We left the Cape a few days later. By this point I’d read several books (including one by Anne Lamott, which I didn’t like as much as I’d thought I might – Traveling Mercies – and one by Steve Almond, which I liked ever so much more than I thought I would, Candy Freak; I now feel very bad that I didn’t recommend Almond’s book to everyone I knew when I worked in the bookstore downtown, and I offer my sincere apologies to Mr. Almond). I was glad to be heading home. I was running out of books again.

But I forgot to order my book with my Amazon gift certificate, and we found ourselves on the Upper East Side of New York on St. Patrick’s Day. Having lunch in a very very crowded restaurant, eating exceptionally good potatoes and drinking mimosas with Ethical Man’s charming cousin J. and his other half, A., we were musing over what to do with our afternoon (besides drink). J. suggested that we amble over to a bookstore he’d discovered on Lexington. “You’d really love it, I think,” he said. “You mean Kitchen Arts and Letters?” I said. “Let’s go.”
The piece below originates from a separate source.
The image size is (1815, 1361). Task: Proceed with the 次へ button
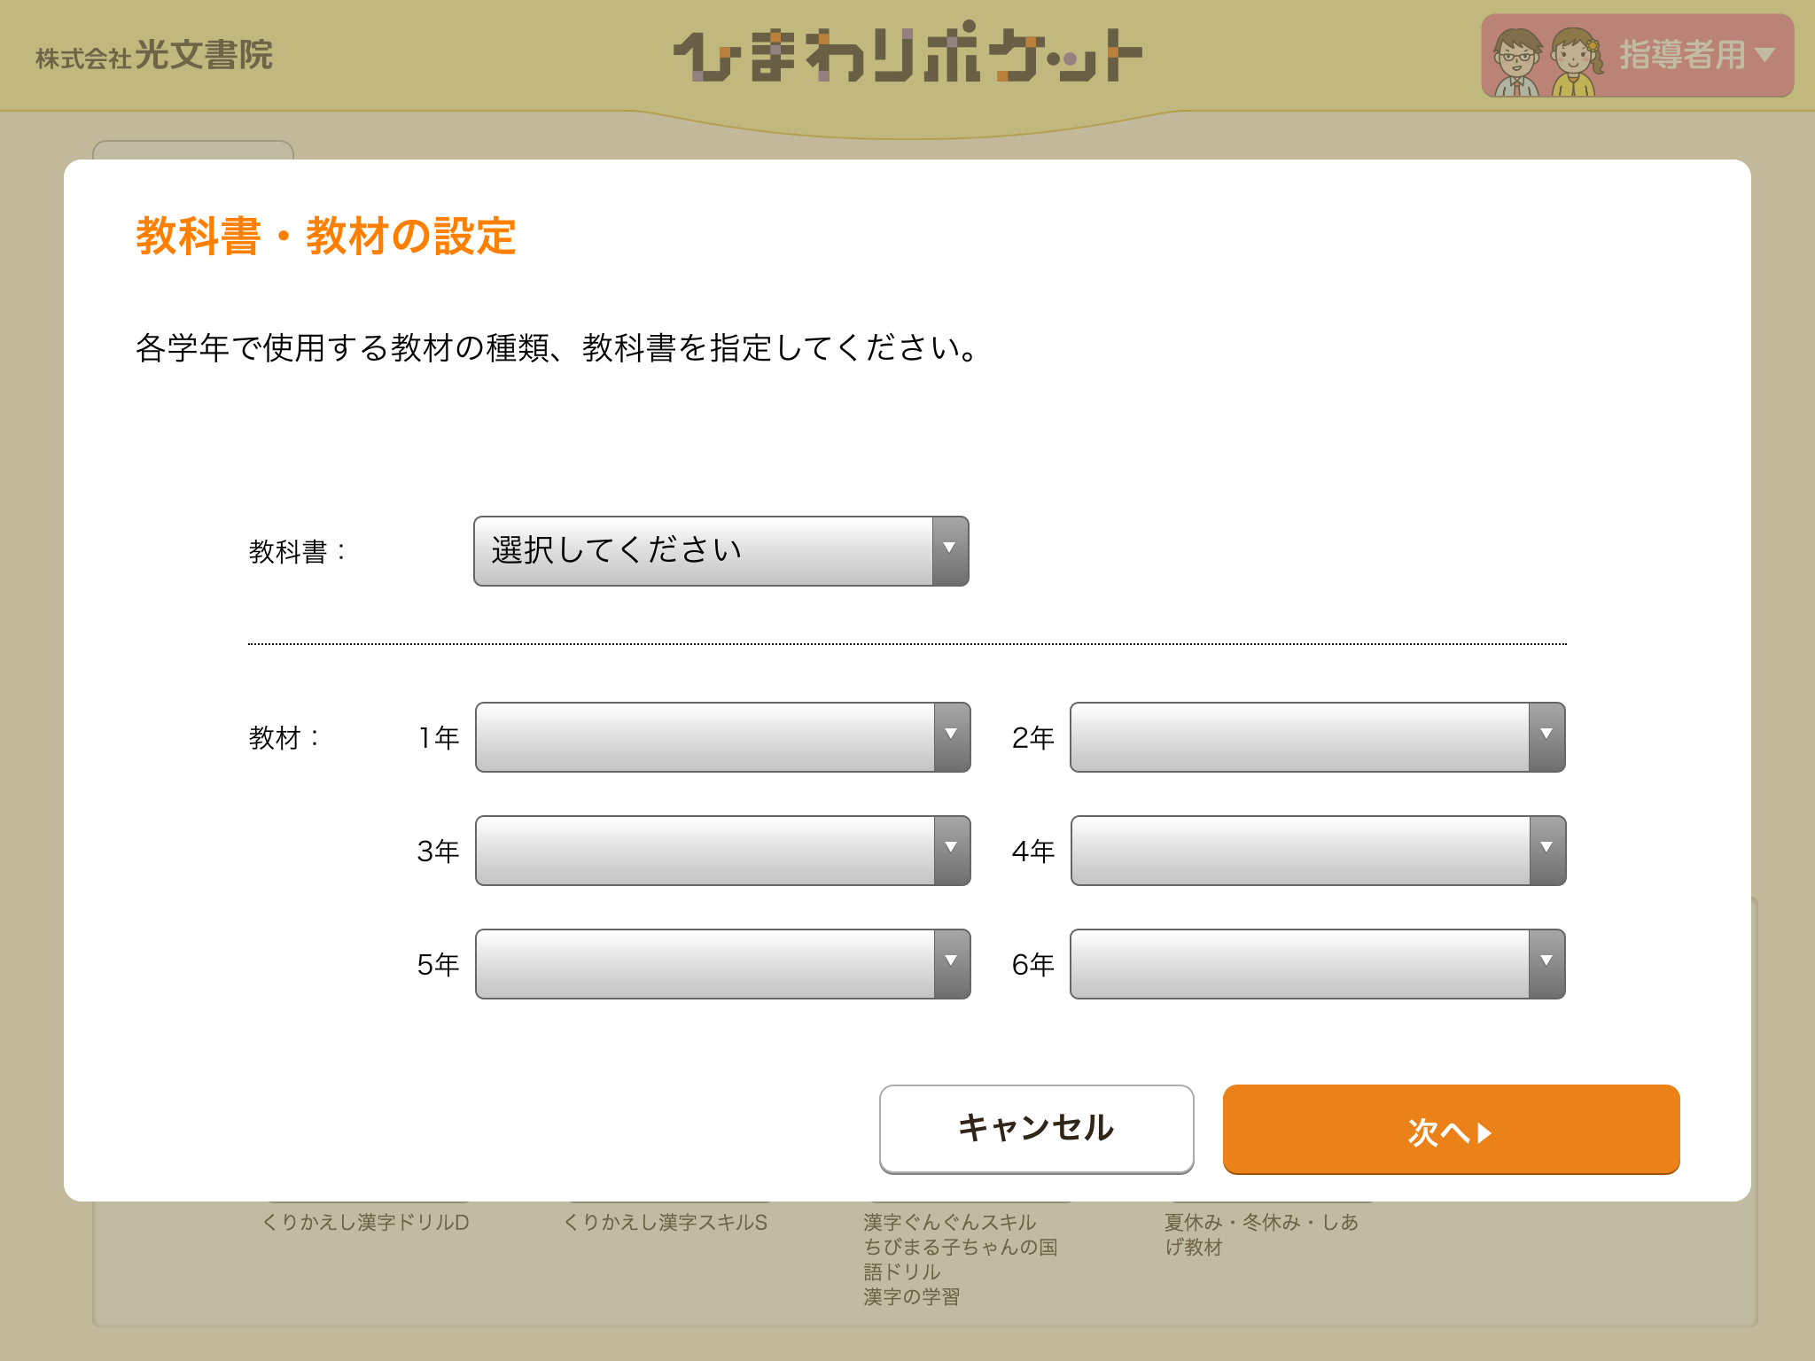tap(1452, 1129)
So we made our way to Kitchen Arts and Letters, where, to my delight, Ethical Man said, “Why don’t you get a copy of the new Joy of Cooking while we’re here? You might as well give them your business.” I realized he was right. They shipped the book back to the house, and here I am, with my new Joy, happy as a clam. If anyone else is sitting on the fence about acquiring this book, thinking, “Surely I don’t need this,” I reply with all confidence, “You probably do need it.” Please acquire your own copy now because you will not be permitted to borrow mine.

1 comment:

Anonymous said...

Edith,

I am so happy you liked our book. There are a few corrections to some of the recipes in the edition. I can e-mail you a copy of the errata is you would like. E-mail me at maggie@thejoykitchen.com.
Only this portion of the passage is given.